Every entry is to be set down a second time, precisely as written.
───── Material supplied
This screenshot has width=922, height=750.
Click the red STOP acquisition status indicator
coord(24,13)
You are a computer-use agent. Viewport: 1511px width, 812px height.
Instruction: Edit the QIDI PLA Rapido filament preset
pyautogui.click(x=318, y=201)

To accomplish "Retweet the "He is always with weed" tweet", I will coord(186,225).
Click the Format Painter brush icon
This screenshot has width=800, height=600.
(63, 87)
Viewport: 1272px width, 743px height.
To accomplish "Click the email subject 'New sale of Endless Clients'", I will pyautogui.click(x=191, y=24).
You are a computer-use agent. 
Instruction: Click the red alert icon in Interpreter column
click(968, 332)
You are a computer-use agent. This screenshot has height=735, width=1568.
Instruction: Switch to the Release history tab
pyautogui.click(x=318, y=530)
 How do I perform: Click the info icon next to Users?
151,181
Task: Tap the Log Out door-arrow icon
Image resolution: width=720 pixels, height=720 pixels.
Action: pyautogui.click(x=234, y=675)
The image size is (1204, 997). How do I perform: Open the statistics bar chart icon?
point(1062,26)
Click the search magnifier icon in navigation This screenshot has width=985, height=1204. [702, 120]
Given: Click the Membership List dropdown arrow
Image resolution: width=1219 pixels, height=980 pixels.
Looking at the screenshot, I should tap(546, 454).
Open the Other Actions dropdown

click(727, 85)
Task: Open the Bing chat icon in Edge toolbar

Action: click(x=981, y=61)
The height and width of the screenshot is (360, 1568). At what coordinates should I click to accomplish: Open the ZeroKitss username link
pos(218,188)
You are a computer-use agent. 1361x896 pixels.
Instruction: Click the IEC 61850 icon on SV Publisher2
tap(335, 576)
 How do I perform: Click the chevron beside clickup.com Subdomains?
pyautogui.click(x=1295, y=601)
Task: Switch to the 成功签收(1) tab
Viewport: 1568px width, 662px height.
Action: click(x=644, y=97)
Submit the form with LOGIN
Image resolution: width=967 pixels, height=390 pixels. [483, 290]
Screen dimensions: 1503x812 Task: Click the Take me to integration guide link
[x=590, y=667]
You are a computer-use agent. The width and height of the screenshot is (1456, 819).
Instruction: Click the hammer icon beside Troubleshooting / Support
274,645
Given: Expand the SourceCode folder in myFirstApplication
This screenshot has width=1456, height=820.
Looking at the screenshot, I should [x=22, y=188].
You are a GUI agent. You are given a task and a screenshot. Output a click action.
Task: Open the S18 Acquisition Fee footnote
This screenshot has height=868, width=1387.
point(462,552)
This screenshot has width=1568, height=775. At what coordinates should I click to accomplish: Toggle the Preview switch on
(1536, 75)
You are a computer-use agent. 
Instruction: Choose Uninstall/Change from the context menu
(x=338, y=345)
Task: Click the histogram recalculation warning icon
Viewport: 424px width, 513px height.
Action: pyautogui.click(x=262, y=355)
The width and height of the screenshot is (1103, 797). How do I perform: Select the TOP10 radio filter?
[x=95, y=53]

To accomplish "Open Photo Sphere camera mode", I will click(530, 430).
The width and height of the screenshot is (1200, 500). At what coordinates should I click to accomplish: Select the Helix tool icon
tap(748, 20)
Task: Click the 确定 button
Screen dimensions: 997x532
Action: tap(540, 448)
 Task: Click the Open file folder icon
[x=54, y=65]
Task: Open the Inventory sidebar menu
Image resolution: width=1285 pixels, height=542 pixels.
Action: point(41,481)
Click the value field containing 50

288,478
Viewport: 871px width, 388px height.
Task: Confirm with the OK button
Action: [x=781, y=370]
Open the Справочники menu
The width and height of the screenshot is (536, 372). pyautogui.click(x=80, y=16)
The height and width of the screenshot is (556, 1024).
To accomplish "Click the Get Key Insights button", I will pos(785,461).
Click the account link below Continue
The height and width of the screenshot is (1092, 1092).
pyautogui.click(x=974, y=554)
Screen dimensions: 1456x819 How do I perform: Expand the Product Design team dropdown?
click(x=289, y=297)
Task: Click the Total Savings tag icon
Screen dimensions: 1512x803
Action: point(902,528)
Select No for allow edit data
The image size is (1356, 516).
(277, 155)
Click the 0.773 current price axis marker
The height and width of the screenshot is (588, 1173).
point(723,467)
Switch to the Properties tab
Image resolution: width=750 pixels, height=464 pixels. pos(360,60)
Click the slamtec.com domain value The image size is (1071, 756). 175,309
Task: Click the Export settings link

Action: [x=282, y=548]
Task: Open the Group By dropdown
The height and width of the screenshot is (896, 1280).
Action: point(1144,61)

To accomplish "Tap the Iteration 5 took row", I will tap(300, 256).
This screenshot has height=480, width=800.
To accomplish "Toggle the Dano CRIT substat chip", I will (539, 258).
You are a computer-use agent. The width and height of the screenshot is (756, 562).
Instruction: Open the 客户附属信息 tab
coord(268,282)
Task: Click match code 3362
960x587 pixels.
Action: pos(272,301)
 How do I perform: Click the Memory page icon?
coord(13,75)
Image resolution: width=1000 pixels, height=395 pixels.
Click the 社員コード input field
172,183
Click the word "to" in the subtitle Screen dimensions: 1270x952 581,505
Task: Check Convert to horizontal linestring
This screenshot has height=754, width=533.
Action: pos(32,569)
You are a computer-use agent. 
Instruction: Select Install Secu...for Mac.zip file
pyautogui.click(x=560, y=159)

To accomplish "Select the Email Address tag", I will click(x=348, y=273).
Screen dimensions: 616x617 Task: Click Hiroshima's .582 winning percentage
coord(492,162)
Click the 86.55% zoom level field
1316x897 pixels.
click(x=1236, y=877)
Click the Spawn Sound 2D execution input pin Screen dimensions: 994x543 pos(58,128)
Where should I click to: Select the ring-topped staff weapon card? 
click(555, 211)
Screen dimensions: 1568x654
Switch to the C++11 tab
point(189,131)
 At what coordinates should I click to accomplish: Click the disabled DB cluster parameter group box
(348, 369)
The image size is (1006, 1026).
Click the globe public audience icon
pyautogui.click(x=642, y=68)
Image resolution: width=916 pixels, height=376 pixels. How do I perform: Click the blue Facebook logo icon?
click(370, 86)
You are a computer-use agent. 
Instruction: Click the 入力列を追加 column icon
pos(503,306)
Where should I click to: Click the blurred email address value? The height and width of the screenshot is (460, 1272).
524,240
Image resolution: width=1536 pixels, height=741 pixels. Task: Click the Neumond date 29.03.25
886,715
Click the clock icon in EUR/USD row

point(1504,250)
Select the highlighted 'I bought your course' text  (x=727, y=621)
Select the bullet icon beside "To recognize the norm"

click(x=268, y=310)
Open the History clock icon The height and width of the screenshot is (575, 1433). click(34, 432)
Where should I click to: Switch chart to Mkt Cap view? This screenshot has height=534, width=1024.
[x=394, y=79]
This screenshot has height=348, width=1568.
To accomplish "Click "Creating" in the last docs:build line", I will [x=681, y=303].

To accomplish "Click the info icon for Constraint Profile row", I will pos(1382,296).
──────────
● Solution to the exercise
This screenshot has width=922, height=750.
Click the red STOP acquisition status indicator
coord(24,13)
You are a computer-use agent. Viewport: 1511px width, 812px height.
Instruction: Edit the QIDI PLA Rapido filament preset
pyautogui.click(x=318, y=201)

To accomplish "Retweet the "He is always with weed" tweet", I will coord(186,225).
Click the Format Painter brush icon
This screenshot has width=800, height=600.
(63, 87)
Viewport: 1272px width, 743px height.
To accomplish "Click the email subject 'New sale of Endless Clients'", I will pyautogui.click(x=191, y=24).
You are a computer-use agent. 
Instruction: Click the red alert icon in Interpreter column
click(968, 332)
You are a computer-use agent. This screenshot has height=735, width=1568.
Instruction: Switch to the Release history tab
pyautogui.click(x=318, y=530)
 How do I perform: Click the info icon next to Users?
151,181
Task: Tap the Log Out door-arrow icon
Image resolution: width=720 pixels, height=720 pixels.
Action: pyautogui.click(x=234, y=675)
The image size is (1204, 997). How do I perform: Open the statistics bar chart icon?
point(1062,26)
Click the search magnifier icon in navigation This screenshot has width=985, height=1204. [702, 120]
Given: Click the Membership List dropdown arrow
Image resolution: width=1219 pixels, height=980 pixels.
Looking at the screenshot, I should tap(546, 454).
Open the Other Actions dropdown

click(727, 85)
Task: Open the Bing chat icon in Edge toolbar

Action: click(x=981, y=61)
The height and width of the screenshot is (360, 1568). At what coordinates should I click to accomplish: Open the ZeroKitss username link
pos(218,188)
You are a computer-use agent. 1361x896 pixels.
Instruction: Click the IEC 61850 icon on SV Publisher2
tap(335, 576)
 How do I perform: Click the chevron beside clickup.com Subdomains?
pyautogui.click(x=1295, y=601)
Task: Switch to the 成功签收(1) tab
Viewport: 1568px width, 662px height.
Action: click(x=644, y=97)
Submit the form with LOGIN
Image resolution: width=967 pixels, height=390 pixels. [483, 290]
Screen dimensions: 1503x812 Task: Click the Take me to integration guide link
[x=590, y=667]
You are a computer-use agent. The width and height of the screenshot is (1456, 819).
Instruction: Click the hammer icon beside Troubleshooting / Support
274,645
Given: Expand the SourceCode folder in myFirstApplication
This screenshot has width=1456, height=820.
Looking at the screenshot, I should [x=22, y=188].
You are a GUI agent. You are given a task and a screenshot. Output a click action.
Task: Open the S18 Acquisition Fee footnote
This screenshot has height=868, width=1387.
point(462,552)
This screenshot has width=1568, height=775. At what coordinates should I click to accomplish: Toggle the Preview switch on
(1536, 75)
You are a computer-use agent. 
Instruction: Choose Uninstall/Change from the context menu
(x=338, y=345)
Task: Click the histogram recalculation warning icon
Viewport: 424px width, 513px height.
Action: pyautogui.click(x=262, y=355)
The width and height of the screenshot is (1103, 797). How do I perform: Select the TOP10 radio filter?
[x=95, y=53]

To accomplish "Open Photo Sphere camera mode", I will click(530, 430).
The width and height of the screenshot is (1200, 500). At what coordinates should I click to accomplish: Select the Helix tool icon
tap(748, 20)
Task: Click the 确定 button
Screen dimensions: 997x532
Action: tap(540, 448)
 Task: Click the Open file folder icon
[x=54, y=65]
Task: Open the Inventory sidebar menu
Image resolution: width=1285 pixels, height=542 pixels.
Action: point(41,481)
Click the value field containing 50

288,478
Viewport: 871px width, 388px height.
Task: Confirm with the OK button
Action: [x=781, y=370]
Open the Справочники menu
The width and height of the screenshot is (536, 372). pyautogui.click(x=80, y=16)
The height and width of the screenshot is (556, 1024).
To accomplish "Click the Get Key Insights button", I will pos(785,461).
Click the account link below Continue
The height and width of the screenshot is (1092, 1092).
pyautogui.click(x=974, y=554)
Screen dimensions: 1456x819 How do I perform: Expand the Product Design team dropdown?
click(x=289, y=297)
Task: Click the Total Savings tag icon
Screen dimensions: 1512x803
Action: point(902,528)
Select No for allow edit data
The image size is (1356, 516).
(277, 155)
Click the 0.773 current price axis marker
The height and width of the screenshot is (588, 1173).
point(723,467)
Switch to the Properties tab
Image resolution: width=750 pixels, height=464 pixels. pos(360,60)
Click the slamtec.com domain value The image size is (1071, 756). 175,309
Task: Click the Export settings link

Action: [x=282, y=548]
Task: Open the Group By dropdown
The height and width of the screenshot is (896, 1280).
Action: point(1144,61)

To accomplish "Tap the Iteration 5 took row", I will tap(300, 256).
This screenshot has height=480, width=800.
To accomplish "Toggle the Dano CRIT substat chip", I will (539, 258).
You are a computer-use agent. The width and height of the screenshot is (756, 562).
Instruction: Open the 客户附属信息 tab
coord(268,282)
Task: Click match code 3362
960x587 pixels.
Action: pos(272,301)
 How do I perform: Click the Memory page icon?
coord(13,75)
Image resolution: width=1000 pixels, height=395 pixels.
Click the 社員コード input field
172,183
Click the word "to" in the subtitle Screen dimensions: 1270x952 581,505
Task: Check Convert to horizontal linestring
This screenshot has height=754, width=533.
Action: pos(32,569)
You are a computer-use agent. 
Instruction: Select Install Secu...for Mac.zip file
pyautogui.click(x=560, y=159)

To accomplish "Select the Email Address tag", I will click(x=348, y=273).
Screen dimensions: 616x617 Task: Click Hiroshima's .582 winning percentage
coord(492,162)
Click the 86.55% zoom level field
1316x897 pixels.
click(x=1236, y=877)
Click the Spawn Sound 2D execution input pin Screen dimensions: 994x543 pos(58,128)
Where should I click to: Select the ring-topped staff weapon card? 
click(555, 211)
Screen dimensions: 1568x654
Switch to the C++11 tab
point(189,131)
 At what coordinates should I click to accomplish: Click the disabled DB cluster parameter group box
(348, 369)
The image size is (1006, 1026).
Click the globe public audience icon
pyautogui.click(x=642, y=68)
Image resolution: width=916 pixels, height=376 pixels. How do I perform: Click the blue Facebook logo icon?
click(370, 86)
You are a computer-use agent. 
Instruction: Click the 入力列を追加 column icon
pos(503,306)
Where should I click to: Click the blurred email address value? The height and width of the screenshot is (460, 1272).
524,240
Image resolution: width=1536 pixels, height=741 pixels. Task: Click the Neumond date 29.03.25
886,715
Click the clock icon in EUR/USD row

point(1504,250)
Select the highlighted 'I bought your course' text  (x=727, y=621)
Select the bullet icon beside "To recognize the norm"

click(x=268, y=310)
Open the History clock icon The height and width of the screenshot is (575, 1433). click(34, 432)
Where should I click to: Switch chart to Mkt Cap view? This screenshot has height=534, width=1024.
[x=394, y=79]
This screenshot has height=348, width=1568.
To accomplish "Click "Creating" in the last docs:build line", I will [x=681, y=303].

To accomplish "Click the info icon for Constraint Profile row", I will pos(1382,296).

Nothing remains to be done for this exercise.